Word for word, reproduce the records that follow.

====== EXTRACTED RECORDS

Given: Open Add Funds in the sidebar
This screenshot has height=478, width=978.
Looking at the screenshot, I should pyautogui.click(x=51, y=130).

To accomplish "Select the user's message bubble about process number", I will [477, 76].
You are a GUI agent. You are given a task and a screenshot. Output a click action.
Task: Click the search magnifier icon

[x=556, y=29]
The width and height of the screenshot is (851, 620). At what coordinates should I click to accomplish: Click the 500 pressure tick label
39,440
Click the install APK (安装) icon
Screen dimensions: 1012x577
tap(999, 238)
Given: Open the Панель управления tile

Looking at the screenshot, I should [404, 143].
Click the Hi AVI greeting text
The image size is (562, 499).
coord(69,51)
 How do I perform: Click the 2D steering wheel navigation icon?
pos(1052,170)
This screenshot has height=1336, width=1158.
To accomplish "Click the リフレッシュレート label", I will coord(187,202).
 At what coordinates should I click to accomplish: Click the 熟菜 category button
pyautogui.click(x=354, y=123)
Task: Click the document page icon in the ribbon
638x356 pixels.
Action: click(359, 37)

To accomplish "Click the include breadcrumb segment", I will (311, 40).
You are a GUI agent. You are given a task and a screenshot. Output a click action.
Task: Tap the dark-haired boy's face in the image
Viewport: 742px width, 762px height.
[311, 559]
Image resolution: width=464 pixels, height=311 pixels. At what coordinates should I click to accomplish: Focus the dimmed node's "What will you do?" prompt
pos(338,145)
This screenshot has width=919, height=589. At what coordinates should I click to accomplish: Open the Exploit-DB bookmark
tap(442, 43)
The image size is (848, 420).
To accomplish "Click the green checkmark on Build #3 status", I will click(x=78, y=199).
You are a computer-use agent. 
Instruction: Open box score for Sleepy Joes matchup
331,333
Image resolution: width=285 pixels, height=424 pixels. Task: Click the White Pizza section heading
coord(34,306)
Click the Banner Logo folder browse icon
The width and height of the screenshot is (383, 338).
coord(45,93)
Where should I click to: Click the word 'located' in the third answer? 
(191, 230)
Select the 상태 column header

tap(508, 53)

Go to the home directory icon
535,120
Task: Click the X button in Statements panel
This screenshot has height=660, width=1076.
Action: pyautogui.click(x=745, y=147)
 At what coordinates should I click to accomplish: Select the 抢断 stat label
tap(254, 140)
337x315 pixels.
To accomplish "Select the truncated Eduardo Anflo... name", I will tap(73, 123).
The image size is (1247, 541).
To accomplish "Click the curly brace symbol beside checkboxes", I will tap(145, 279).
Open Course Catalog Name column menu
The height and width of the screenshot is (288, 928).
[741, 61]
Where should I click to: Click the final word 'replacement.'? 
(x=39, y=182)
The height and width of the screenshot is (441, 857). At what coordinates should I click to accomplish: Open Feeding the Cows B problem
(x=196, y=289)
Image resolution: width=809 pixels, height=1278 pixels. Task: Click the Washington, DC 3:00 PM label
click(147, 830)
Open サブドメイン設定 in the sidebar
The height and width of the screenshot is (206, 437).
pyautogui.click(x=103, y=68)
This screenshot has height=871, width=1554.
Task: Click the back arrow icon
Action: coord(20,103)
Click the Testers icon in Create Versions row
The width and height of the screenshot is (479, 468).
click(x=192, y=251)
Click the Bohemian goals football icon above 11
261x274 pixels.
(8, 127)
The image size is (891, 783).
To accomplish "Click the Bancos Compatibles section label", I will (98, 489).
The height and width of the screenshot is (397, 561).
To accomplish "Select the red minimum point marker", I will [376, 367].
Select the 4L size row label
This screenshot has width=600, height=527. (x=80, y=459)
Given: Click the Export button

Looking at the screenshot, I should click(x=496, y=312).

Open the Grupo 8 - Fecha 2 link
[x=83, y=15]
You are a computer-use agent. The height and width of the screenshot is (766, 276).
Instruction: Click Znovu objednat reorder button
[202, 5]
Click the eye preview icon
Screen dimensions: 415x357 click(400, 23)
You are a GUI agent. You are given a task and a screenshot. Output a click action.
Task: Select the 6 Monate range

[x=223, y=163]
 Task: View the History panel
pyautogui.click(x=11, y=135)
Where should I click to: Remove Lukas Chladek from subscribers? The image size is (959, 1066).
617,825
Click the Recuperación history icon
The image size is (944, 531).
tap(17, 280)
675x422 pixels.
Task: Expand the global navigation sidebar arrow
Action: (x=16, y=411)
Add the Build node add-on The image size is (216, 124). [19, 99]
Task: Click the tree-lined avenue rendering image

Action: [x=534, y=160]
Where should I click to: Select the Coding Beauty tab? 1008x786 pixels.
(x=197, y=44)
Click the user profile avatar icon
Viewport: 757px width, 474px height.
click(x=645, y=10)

============

_RESPONSE TO THE EXERCISE_.
Given: Open Add Funds in the sidebar
This screenshot has height=478, width=978.
Looking at the screenshot, I should pyautogui.click(x=51, y=130).

To accomplish "Select the user's message bubble about process number", I will [477, 76].
You are a GUI agent. You are given a task and a screenshot. Output a click action.
Task: Click the search magnifier icon

[x=556, y=29]
The width and height of the screenshot is (851, 620). At what coordinates should I click to accomplish: Click the 500 pressure tick label
39,440
Click the install APK (安装) icon
Screen dimensions: 1012x577
tap(999, 238)
Given: Open the Панель управления tile

Looking at the screenshot, I should [404, 143].
Click the Hi AVI greeting text
The image size is (562, 499).
coord(69,51)
 How do I perform: Click the 2D steering wheel navigation icon?
pos(1052,170)
This screenshot has height=1336, width=1158.
To accomplish "Click the リフレッシュレート label", I will coord(187,202).
 At what coordinates should I click to accomplish: Click the 熟菜 category button
pyautogui.click(x=354, y=123)
Task: Click the document page icon in the ribbon
638x356 pixels.
Action: click(359, 37)

To accomplish "Click the include breadcrumb segment", I will (311, 40).
You are a GUI agent. You are given a task and a screenshot. Output a click action.
Task: Tap the dark-haired boy's face in the image
Viewport: 742px width, 762px height.
[311, 559]
Image resolution: width=464 pixels, height=311 pixels. At what coordinates should I click to accomplish: Focus the dimmed node's "What will you do?" prompt
pos(338,145)
This screenshot has width=919, height=589. At what coordinates should I click to accomplish: Open the Exploit-DB bookmark
tap(442, 43)
The image size is (848, 420).
To accomplish "Click the green checkmark on Build #3 status", I will click(x=78, y=199).
You are a computer-use agent. 
Instruction: Open box score for Sleepy Joes matchup
331,333
Image resolution: width=285 pixels, height=424 pixels. Task: Click the White Pizza section heading
coord(34,306)
Click the Banner Logo folder browse icon
The width and height of the screenshot is (383, 338).
coord(45,93)
Where should I click to: Click the word 'located' in the third answer? 
(191, 230)
Select the 상태 column header

tap(508, 53)

Go to the home directory icon
535,120
Task: Click the X button in Statements panel
This screenshot has height=660, width=1076.
Action: pyautogui.click(x=745, y=147)
 At what coordinates should I click to accomplish: Select the 抢断 stat label
tap(254, 140)
337x315 pixels.
To accomplish "Select the truncated Eduardo Anflo... name", I will tap(73, 123).
The image size is (1247, 541).
To accomplish "Click the curly brace symbol beside checkboxes", I will tap(145, 279).
Open Course Catalog Name column menu
The height and width of the screenshot is (288, 928).
[741, 61]
Where should I click to: Click the final word 'replacement.'? 
(x=39, y=182)
The height and width of the screenshot is (441, 857). At what coordinates should I click to accomplish: Open Feeding the Cows B problem
(x=196, y=289)
Image resolution: width=809 pixels, height=1278 pixels. Task: Click the Washington, DC 3:00 PM label
click(147, 830)
Open サブドメイン設定 in the sidebar
The height and width of the screenshot is (206, 437).
pyautogui.click(x=103, y=68)
This screenshot has height=871, width=1554.
Task: Click the back arrow icon
Action: coord(20,103)
Click the Testers icon in Create Versions row
The width and height of the screenshot is (479, 468).
click(x=192, y=251)
Click the Bohemian goals football icon above 11
261x274 pixels.
(8, 127)
The image size is (891, 783).
To accomplish "Click the Bancos Compatibles section label", I will (98, 489).
The height and width of the screenshot is (397, 561).
To accomplish "Select the red minimum point marker", I will [376, 367].
Select the 4L size row label
This screenshot has width=600, height=527. (x=80, y=459)
Given: Click the Export button

Looking at the screenshot, I should click(x=496, y=312).

Open the Grupo 8 - Fecha 2 link
[x=83, y=15]
You are a computer-use agent. The height and width of the screenshot is (766, 276).
Instruction: Click Znovu objednat reorder button
[202, 5]
Click the eye preview icon
Screen dimensions: 415x357 click(400, 23)
You are a GUI agent. You are given a task and a screenshot. Output a click action.
Task: Select the 6 Monate range

[x=223, y=163]
 Task: View the History panel
pyautogui.click(x=11, y=135)
Where should I click to: Remove Lukas Chladek from subscribers? The image size is (959, 1066).
617,825
Click the Recuperación history icon
The image size is (944, 531).
tap(17, 280)
675x422 pixels.
Task: Expand the global navigation sidebar arrow
Action: (x=16, y=411)
Add the Build node add-on The image size is (216, 124). [19, 99]
Task: Click the tree-lined avenue rendering image

Action: [x=534, y=160]
Where should I click to: Select the Coding Beauty tab? 1008x786 pixels.
(x=197, y=44)
Click the user profile avatar icon
Viewport: 757px width, 474px height.
click(x=645, y=10)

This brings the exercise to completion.